::: 本文 :::

大阪市では、2005年度には、すべての市民を対象とした「地域支援システム」を構築する中で、児童虐待防止ネットワークについても「地域支援システム」に組み込まれた。西成区では、形成したネットワークを崩すことなく維持できるように大阪市の構想に合う形で「西成区地域支援システム」に調整した。その特徴的なものの一つが、西成区児童虐待防止・子育て支援連絡会議における区内6中学校下での地域別ケア会議(事例検討会議)の開催である。既に3中学校下での実績があったことや「子育てネット」からの必要性と実績に裏付けされた強い要望があったことから、同年11月には6中学校下すべてで開催することとなり、「顔の見えるネットワーク」ができた。

:::

- [演習の指示]:
(a) 本文のうち、「大阪市では、2005年度には」から始まり「えるネットワーク」ができた。」で終わる部分を一字一句そのまま書き写しなさい。
(b) 本文によると、西成区で地域別ケア会議を区内6中学校下すべてで開催することになったのはいつか。
(c) 本文によると、西成区で地域別ケア会議を6中学校下すべてで開催することになったのはなぜか。説明しなさい。
本文に書かれていることだけを手がかりにしなさい。

::: 資料 :::

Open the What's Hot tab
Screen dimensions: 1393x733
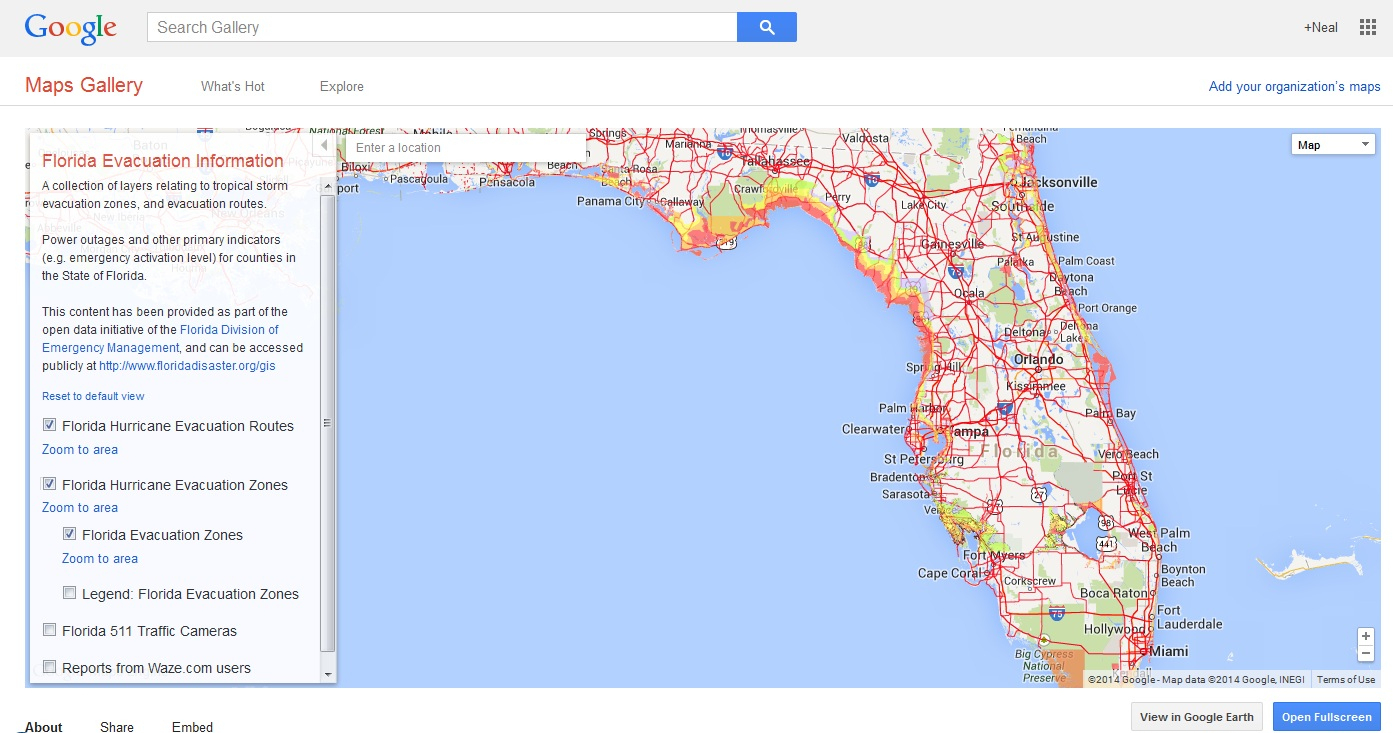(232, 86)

:::
::: 資料 :::

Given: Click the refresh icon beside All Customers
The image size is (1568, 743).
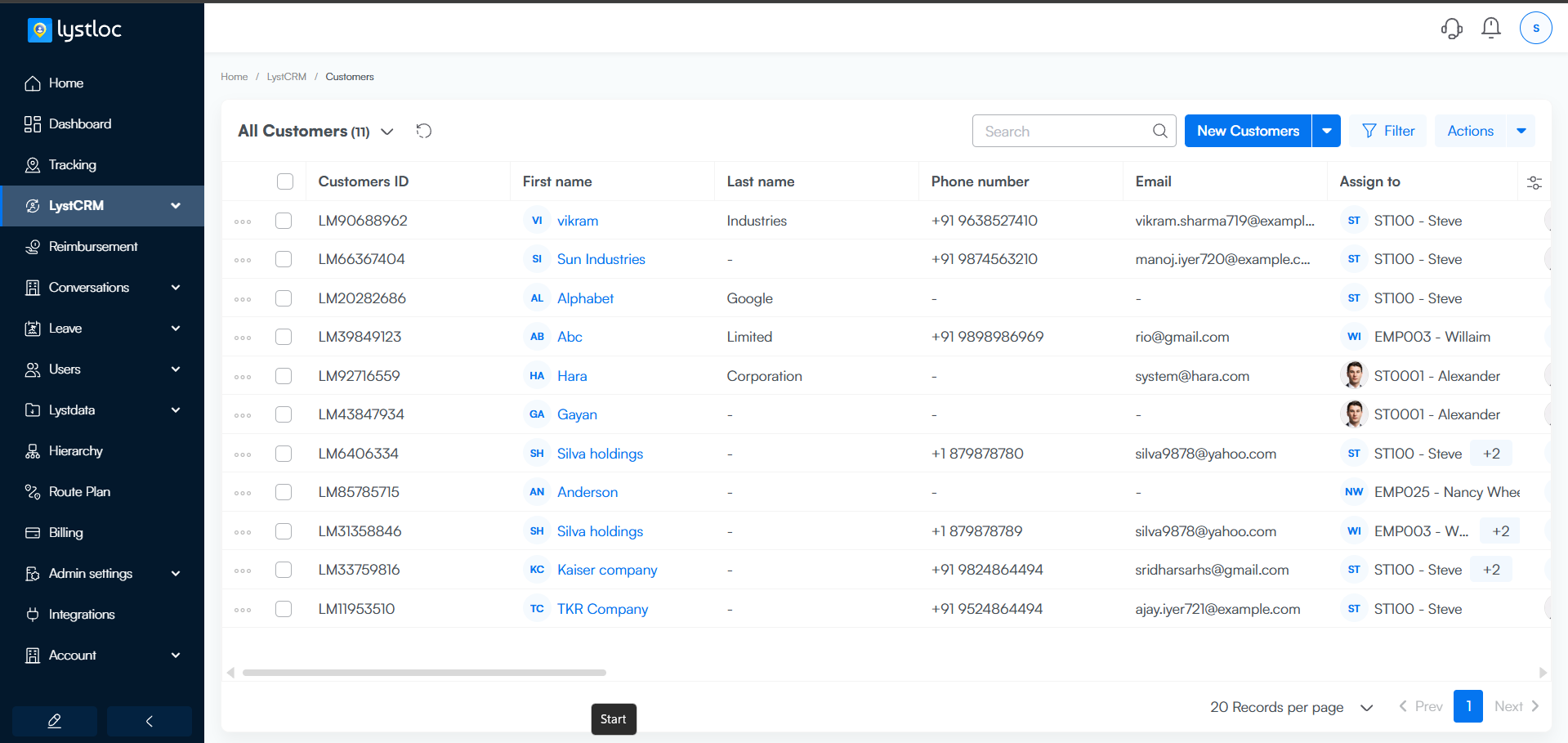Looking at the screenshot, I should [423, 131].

:::
::: 資料 :::

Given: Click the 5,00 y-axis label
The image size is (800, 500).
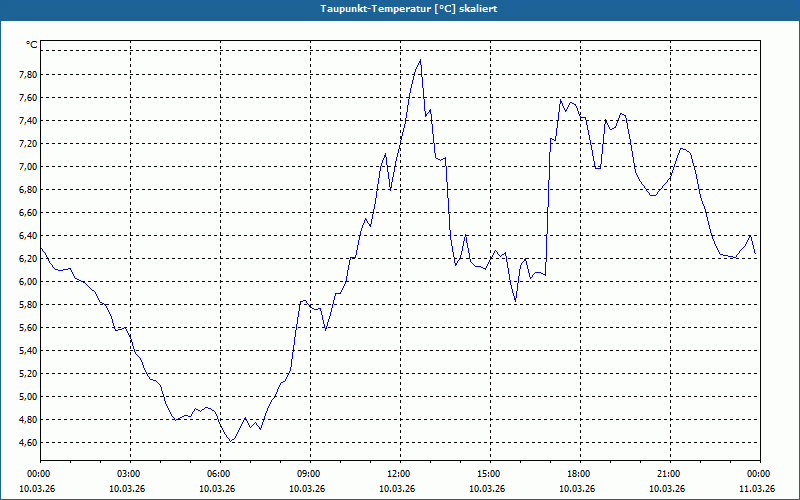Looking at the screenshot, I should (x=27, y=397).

:::

- [各問の解答]:
(a)
大阪市では、2005年度には、すべての市民を対象とした「地域支援システム」を構築する中で、児童虐待防止ネットワークについても「地域支援システム」に組み込まれた。西成区では、形成したネットワークを崩すことなく維持できるように大阪市の構想に合う形で「西成区地域支援システム」に調整した。その特徴的なものの一つが、西成区児童虐待防止・子育て支援連絡会議における区内6中学校下での地域別ケア会議(事例検討会議)の開催である。既に3中学校下での実績があったことや「子育てネット」からの必要性と実績に裏付けされた強い要望があったことから、同年11月には6中学校下すべてで開催することとなり、「顔の見えるネットワーク」ができた。

(b) 2005年度の11月である。

(c) すでに3中学校下で開催した実績があったからである。また、「子育てネット」から、必要性と実績に裏付けされた強い要望があったからである。